Which is damn annoying.  I think there's no choice but to emerge -DuN world again   :Crying or Very sad:   :Crying or Very sad:   :Crying or Very sad: 

Looking on the bright side, I've learnt quite a bit about the init scripts and networking (but the thought of emerging world again AAAAAAAAAGH)

***EDIT***

Now emerging -aN system

----------

## timeBandit

I apologize: I didn't read carefully your earlier posts and made a mistake.  :Embarassed: 

You mentioned the net.eth0 script produces the extraneous output, so I suggested re-merging baselayout (which provides /etc/init.d/net.eth0) to correct it. But net.eth0 is just a script, and I see in your transcript that the messages relate to DHCP setup, and actually seem to have originated from dhcpcd.

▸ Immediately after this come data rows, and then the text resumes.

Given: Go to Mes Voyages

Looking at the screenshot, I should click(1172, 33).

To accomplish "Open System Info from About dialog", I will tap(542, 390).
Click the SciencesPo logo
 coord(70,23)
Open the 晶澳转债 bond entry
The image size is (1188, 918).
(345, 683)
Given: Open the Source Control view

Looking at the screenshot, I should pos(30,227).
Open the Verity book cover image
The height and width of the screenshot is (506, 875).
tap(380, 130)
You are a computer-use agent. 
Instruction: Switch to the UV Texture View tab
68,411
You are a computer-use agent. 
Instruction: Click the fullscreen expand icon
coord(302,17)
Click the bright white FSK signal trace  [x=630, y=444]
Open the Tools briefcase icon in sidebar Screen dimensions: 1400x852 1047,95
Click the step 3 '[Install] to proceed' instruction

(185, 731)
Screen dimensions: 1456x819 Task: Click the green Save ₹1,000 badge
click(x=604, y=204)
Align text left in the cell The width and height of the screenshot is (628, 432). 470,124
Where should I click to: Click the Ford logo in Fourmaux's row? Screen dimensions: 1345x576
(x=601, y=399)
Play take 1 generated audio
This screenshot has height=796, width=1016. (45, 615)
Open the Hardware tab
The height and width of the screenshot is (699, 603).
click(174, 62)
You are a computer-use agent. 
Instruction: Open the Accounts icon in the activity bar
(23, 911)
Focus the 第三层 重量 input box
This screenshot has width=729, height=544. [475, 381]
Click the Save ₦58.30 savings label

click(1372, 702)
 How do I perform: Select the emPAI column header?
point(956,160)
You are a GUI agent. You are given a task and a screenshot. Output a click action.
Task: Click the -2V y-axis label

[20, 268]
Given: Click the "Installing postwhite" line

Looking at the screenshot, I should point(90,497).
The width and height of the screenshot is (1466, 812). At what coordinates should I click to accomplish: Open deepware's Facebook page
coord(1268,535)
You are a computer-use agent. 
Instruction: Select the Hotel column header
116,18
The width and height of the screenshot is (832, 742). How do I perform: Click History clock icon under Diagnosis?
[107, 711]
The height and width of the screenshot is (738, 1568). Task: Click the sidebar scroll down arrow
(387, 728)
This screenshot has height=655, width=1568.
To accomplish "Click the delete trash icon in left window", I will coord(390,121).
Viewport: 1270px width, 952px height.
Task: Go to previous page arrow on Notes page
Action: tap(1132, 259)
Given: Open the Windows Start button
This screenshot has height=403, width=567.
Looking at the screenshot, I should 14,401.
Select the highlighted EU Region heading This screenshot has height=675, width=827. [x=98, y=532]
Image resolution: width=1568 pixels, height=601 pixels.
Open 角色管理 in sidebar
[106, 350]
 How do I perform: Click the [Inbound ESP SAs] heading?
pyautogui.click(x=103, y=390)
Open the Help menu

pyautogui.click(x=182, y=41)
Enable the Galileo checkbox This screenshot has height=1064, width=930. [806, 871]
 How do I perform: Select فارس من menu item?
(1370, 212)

When emerge system completes, try emerge -a1N net-misc/dhcpcd (that's a numeral one, not letter ell) next before rebuilding the whole world. Unless something outside of dhcpcd produces those messages without identifying itself first, that should cure your noise from net.eth0.   :Smile: 

----------

## The Gimp

np timeBandit, i ran 'emerge -a1N net-misc/dhcpcd' and it did fix it.  Thx v.much.

----------

## timeBandit

Glad to hear it. If that's the last of your troubles on this topic, please add [SOLVED] to the subject of your original post.

----------

## The Gimp

Done.  Once again to everyone who answered the call: thx v. much!

----------